Quick, cheap, radio-ready

    He says it is a challenge that few major record labels bother to take. Many of their executives came from the world of radio and are used to music through a two-inch speaker. They want to produce music that is punched up and sounds bright on the radio. Not music that can be listened to repeatedly.
    They also want to make music as cheaply as possible. And, because compact discs can be made more quickly and have fewer returns because of defects, they can be made far more economically than records.
    Record companies spend roughly $1.50 to manufacture a disc or record, Belkin says. Much of the markup is to sign and promote artists. Belkin's slower process costs from $4 to $4.50 to manufacture records or discs.
    Belkin has watched his company's fortunes plummet and rise with the compact disc.
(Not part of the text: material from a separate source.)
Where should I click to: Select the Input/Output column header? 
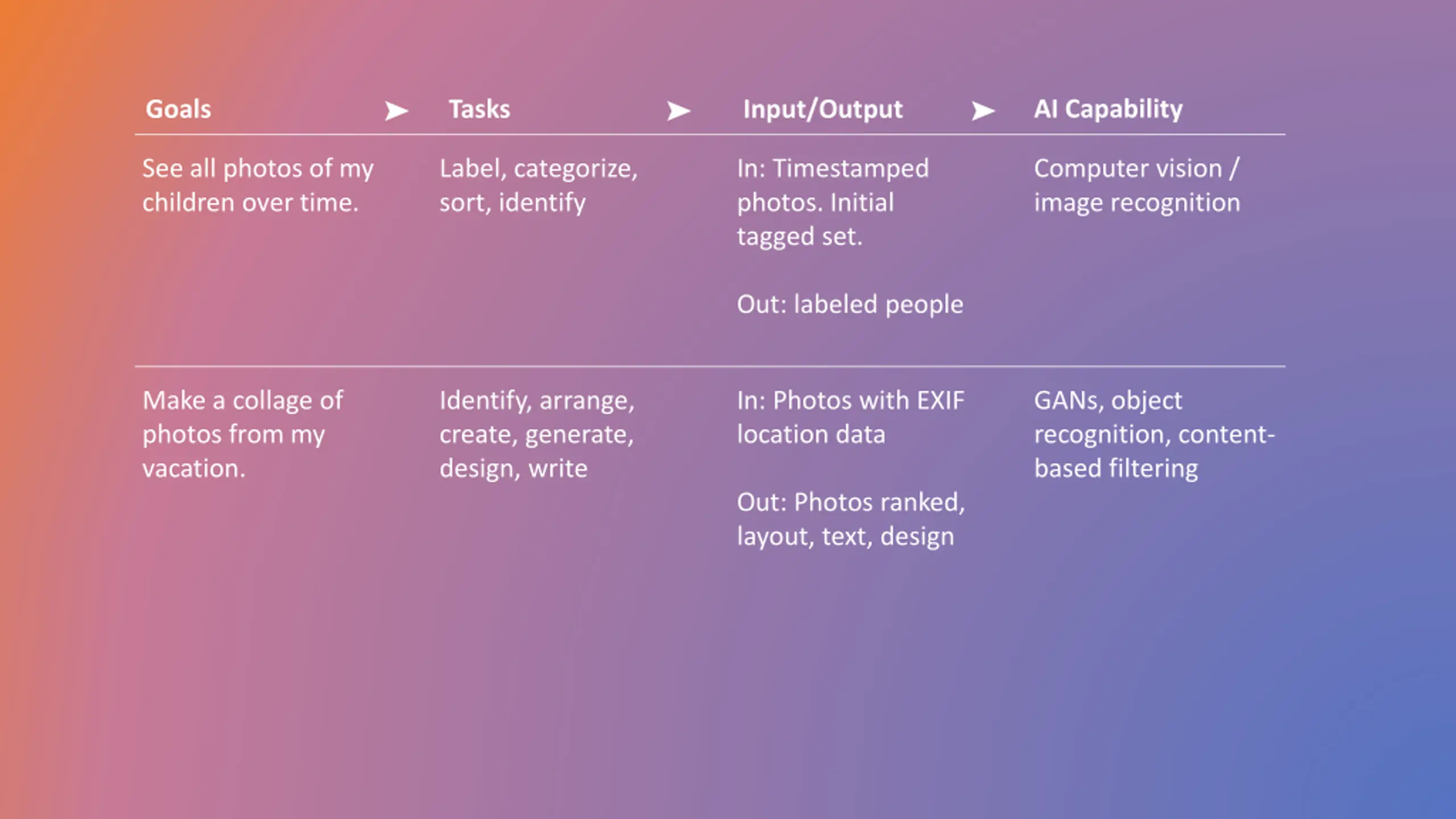click(x=822, y=110)
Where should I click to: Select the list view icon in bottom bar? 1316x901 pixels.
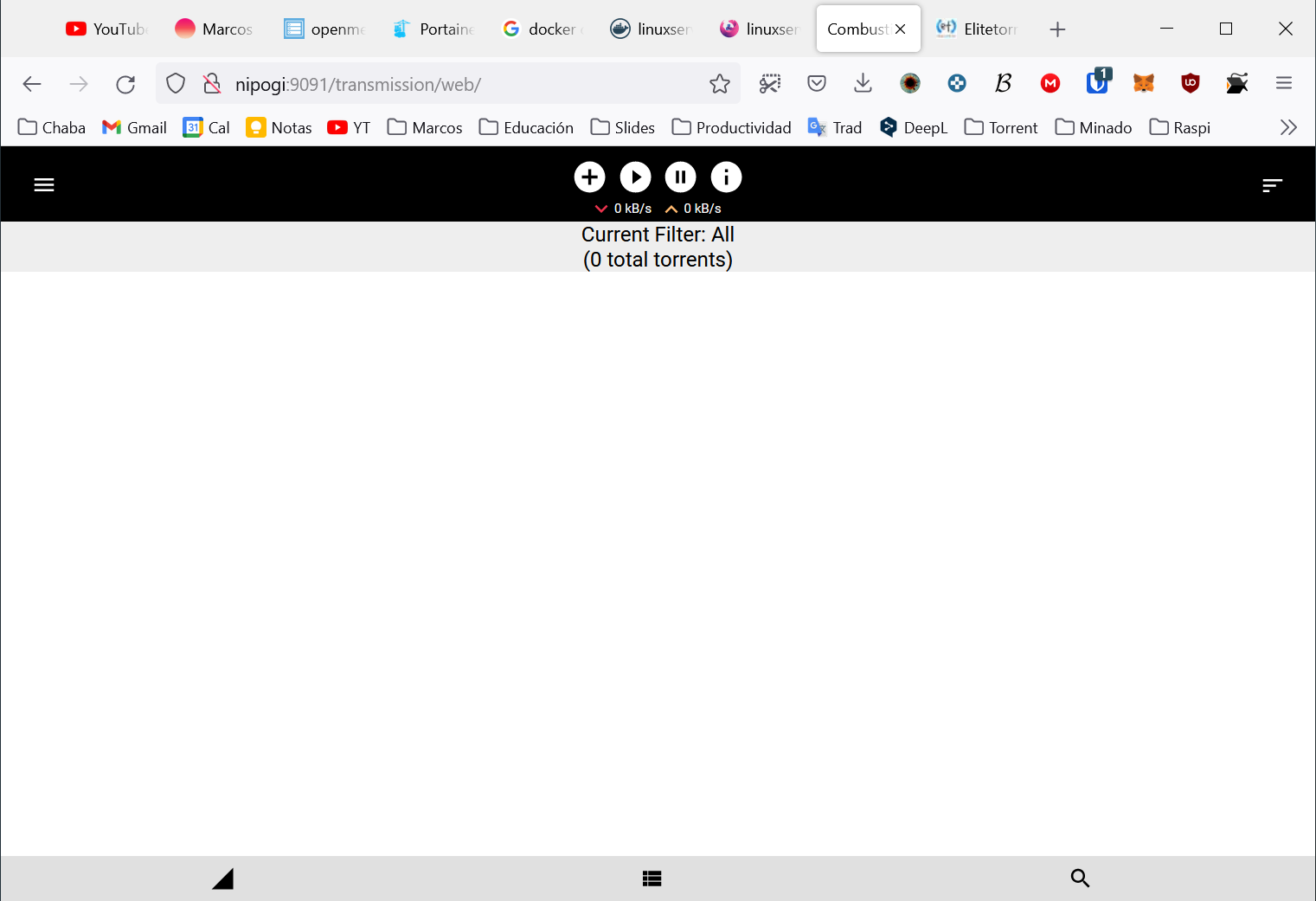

In the late '70s, he made audiophile records and grossed around $10 million. Then, with the publicity surrounding the disc in the early '80s, his gross dropped to $2.5 million. He took it back up again, slowly, to around $10 million by releasing gold compact discs made with the best possible sound quality.
    Unlike other companies that only used their best recording techniques for classical or jazz, Mobile Fidelity's 26 employees have produced a line of audiophile rock discs, with a large stable of artists including Eric Clapton, Santana, Cat Stevens, Elton John, Alan Parsons, the Who, and the Moody Blues.

Fat records

    This year, Belkin had two big announcements at the Las Vegas Consumer Electronics Show. One was of a new series of discs, made with a digital-to-analog converter that is said to capture more of the music than converters used by other companies.
    The other is of a return to vinyl, with the company making extremely thick and good-sounding 200-gram records. (Records were about 120 grams when they were last popularly made.)
    The discs are made with what is called the GAIN system, short for Greater Ambient Information Network. The company says it gives a more complete sampling of music than faster systems used by major record companies.
    Basically, every CD is a compilation of 16 bits, with 65,536 samples of the music on each bit. Many convertors sample part of the music and project where a note will go, rather than sampling the entire note. The GAIN system, developed to guide missiles and do CT scans, where one can't afford to miss a sample, is said to give a more complete reproduction of the music.
    Belkin says the CDs are far from perfect, but they are the best he can do. (The gold, incidentally, has nothing to do with the audio reproduction, but is longer lasting and harder to damage than the aluminum in conventional CDs.)
    His real pet project, however, is making good-sounding records for "the tenth of one percent of music buyers who are audiophiles." He says he is like an antique dealer, dealing in a small percentage product for people who still love the old ways.
    And, he notes, the vinyl market is growing some. Pearl Jam's newest release sold 50,000 copies on vinyl, long after most record companies had given up on the medium.
    Nirvana's Kurt Cobain preferred it and word of its more lively, more direct sound is spreading to a new generation of listeners.
    By making thicker, 200-gram vinyl records, Belkin hopes to re-introduce the best possible sound to people who have grown tired of "digital assault."
    "We spend a fortune trying to make CDs that sound like records," he says. "Now we can give them the real thing."